Louis’s deepest sense of himself is that he does not fit in. Embarrassed as a child by his Australian accent and by his poorer background, Louis becomes an ambitious striver, eager to make his mark and to shed his status as an outsider. He becomes keenly aware of social distinctions and is drawn to Rhoda from the beginning, seeing her as a fellow misfit. At school, Louis discovers poetry and sees the tradition of literature as a kind of society open to those with enough genius and drive to gain admittance. From that point, his ambitions include becoming a great poet. But Louis does not go to college along with Neville and Bernard. Instead, he takes a job with a shipping firm in London, and from that time on, he leads a sort of double life. As he sits in a greasy-spoon diner, Louis’s attention is split between the book of poems he reads and the gossiping crowd around him. Later, he rises in the company and become a distinguished businessman, while still retaining his poetic ambition and his attraction to the seamy side of life.

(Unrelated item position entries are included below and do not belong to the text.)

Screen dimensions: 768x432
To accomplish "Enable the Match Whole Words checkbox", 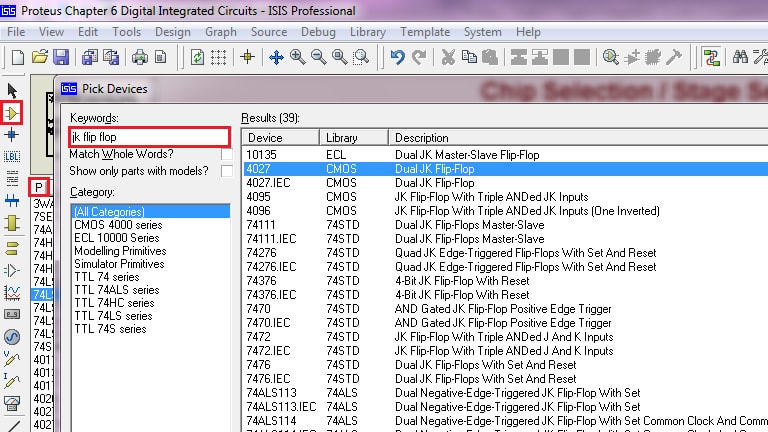I will click(x=227, y=154).
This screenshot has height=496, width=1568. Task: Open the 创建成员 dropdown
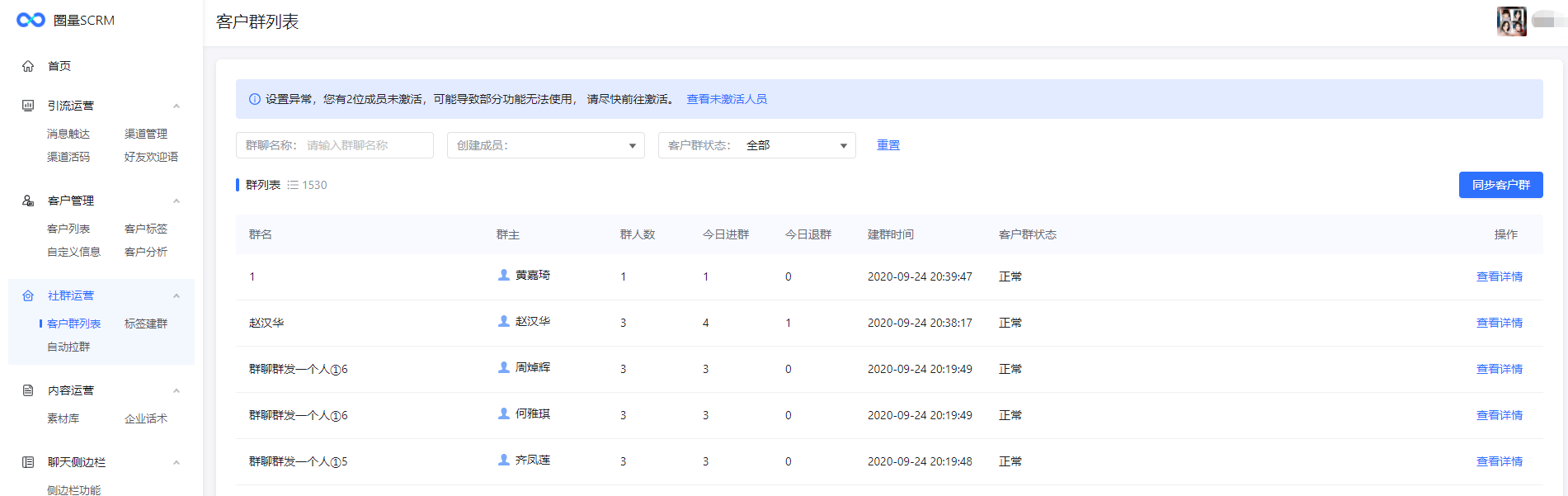(545, 145)
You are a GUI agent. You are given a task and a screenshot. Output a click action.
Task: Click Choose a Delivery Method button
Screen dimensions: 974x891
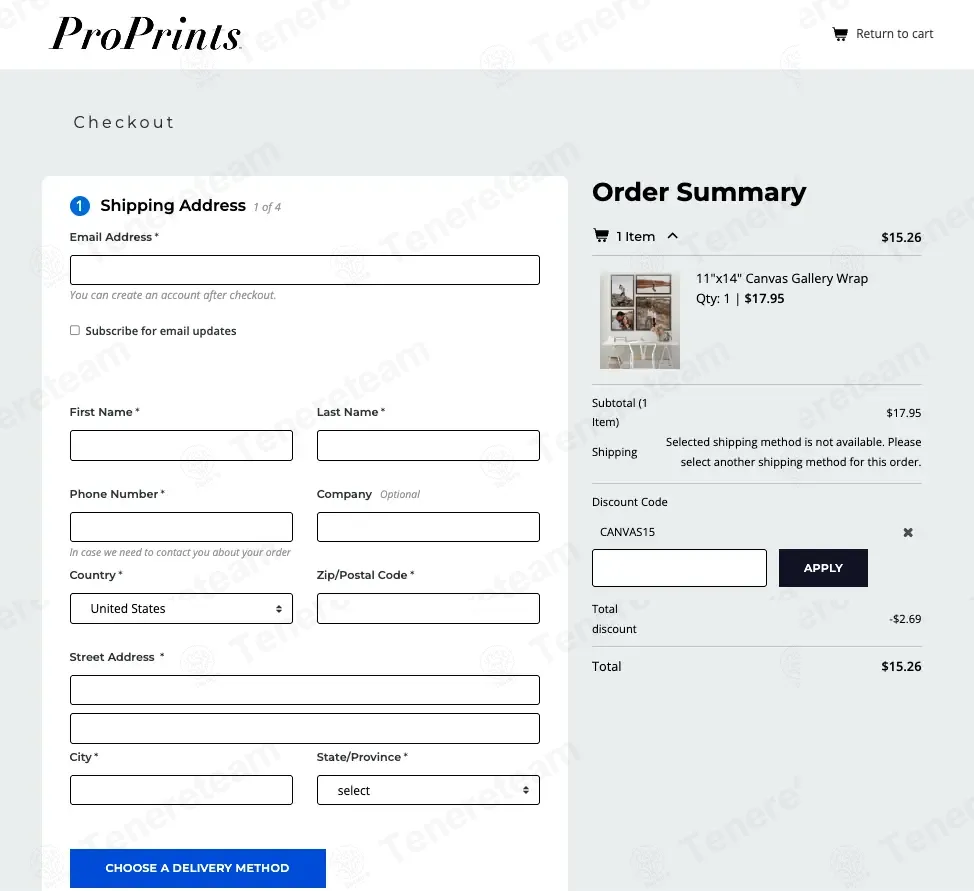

Louis wants to unify the ideal realm of poetry with the hurly-burly of daily life—his idea of a poetic image is a mangy cat rubbing its side against a chimney. What Louis hopes to do by writing poems about such things is to reveal the permanent existence beneath the random flow of ordinary events. Louis’s project is somewhere between Jinny’s (submerging the self in life’s flow, without imposing concepts on it) and Neville’s (living a life of artistic isolation from everyday life). Woolf seems to be sympathetic to this plan, which has a certain resemblance to her own, but it remains unclear how well Louis is able to realize it. He seems compromised by his materialistic desire for success in business and his attraction to the tawdry. Louis and Rhoda become lovers for a time, but Louis is unable to forge a lasting connection there as well.